Source code in pytorch_widedeep/utils/fastai_transforms.py

def __init__(
    self,
    tok_func: Callable = SpacyTokenizer,
    lang: str = "en",
    pre_rules: Optional[ListRules] = None,
    post_rules: Optional[ListRules] = None,
    special_cases: Optional[Collection[str]] = None,
    n_cpus: Optional[int] = None,
):
    self.tok_func, self.lang, self.special_cases = tok_func, lang, special_cases
    self.pre_rules = ifnone(pre_rules, defaults.text_pre_rules)
    self.post_rules = ifnone(post_rules, defaults.text_post_rules)
    self.special_cases = (
        special_cases if special_cases is not None else defaults.text_spec_tok
    )
    self.n_cpus = ifnone(n_cpus, defaults.cpus)

process_text ¶

process_text(t, tok)

Process and tokenize one text t with tokenizer tok.

Parameters:

t (str) –
text to be processed and tokenized
tok (BaseTokenizer) –
Instance of BaseTokenizer. See pytorch_widedeep.utils.fastai_transforms.BaseTokenizer

Returns:

List[str] –
List of tokens

Source code in pytorch_widedeep/utils/fastai_transforms.py

def process_text(self, t: str, tok: BaseTokenizer) -> List[str]:
    r"""Process and tokenize one text ``t`` with tokenizer ``tok``.

    Parameters
    ----------
    t: str
        text to be processed and tokenized
    tok: ``BaseTokenizer``
        Instance of `BaseTokenizer`. See
        `pytorch_widedeep.utils.fastai_transforms.BaseTokenizer`

    Returns
    -------
    List[str]
        List of tokens
    """
    for rule in self.pre_rules:
        t = rule(t)
    toks = tok.tokenizer(t)
    for rule in self.post_rules:
        toks = rule(toks)
    return toks

process_all ¶

process_all(texts)

Process a list of texts. Parallel execution of process_text.

Examples:

>>> from pytorch_widedeep.utils import Tokenizer
>>> texts = ['Machine learning is great', 'but building stuff is even better']
>>> tok = Tokenizer()
>>> tok.process_all(texts)
[['xxmaj', 'machine', 'learning', 'is', 'great'], ['but', 'building', 'stuff', 'is', 'even', 'better']]
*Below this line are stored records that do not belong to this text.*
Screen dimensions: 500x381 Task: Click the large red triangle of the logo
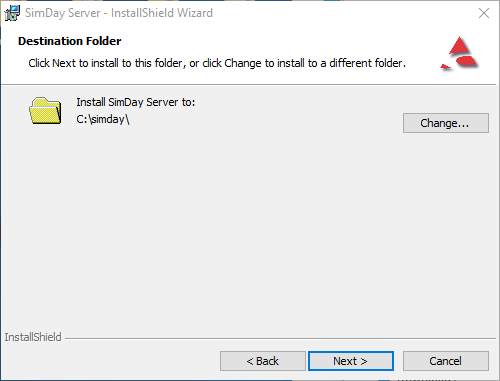[460, 46]
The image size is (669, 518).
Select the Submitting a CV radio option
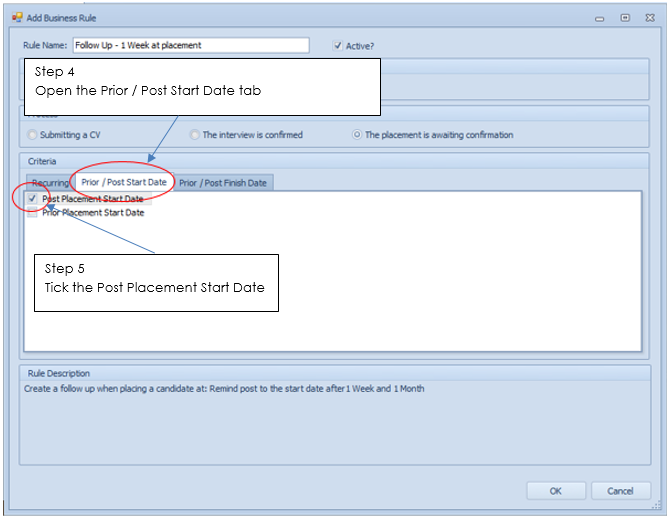(x=34, y=135)
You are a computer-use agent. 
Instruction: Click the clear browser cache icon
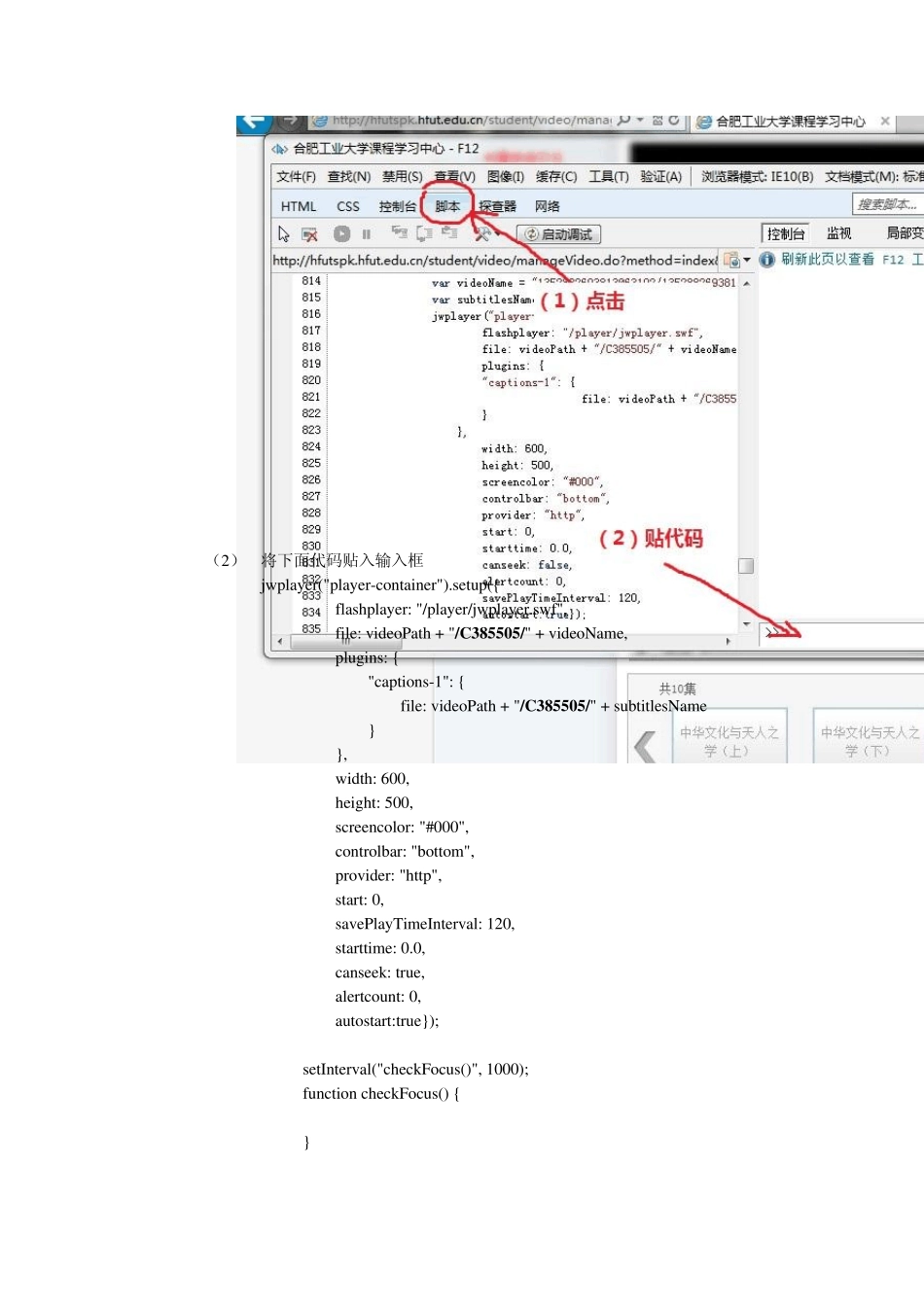[x=309, y=234]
NOTE: Note the token TK_MAJ (xxmaj), used to indicate the next word begins with a capital in the original text. For more details of special tokens please see the fastai docs.

Returns:

List[List[str]] –
List containing lists of tokens. One list per "document"

Source code in pytorch_widedeep/utils/fastai_transforms.py

def process_all(self, texts: Collection[str]) -> List[List[str]]:
    r"""Process a list of texts. Parallel execution of ``process_text``.

    Examples
    --------
    >>> from pytorch_widedeep.utils import Tokenizer
    >>> texts = ['Machine learning is great', 'but building stuff is even better']
    >>> tok = Tokenizer()
    >>> tok.process_all(texts)
    [['xxmaj', 'machine', 'learning', 'is', 'great'], ['but', 'building', 'stuff', 'is', 'even', 'better']]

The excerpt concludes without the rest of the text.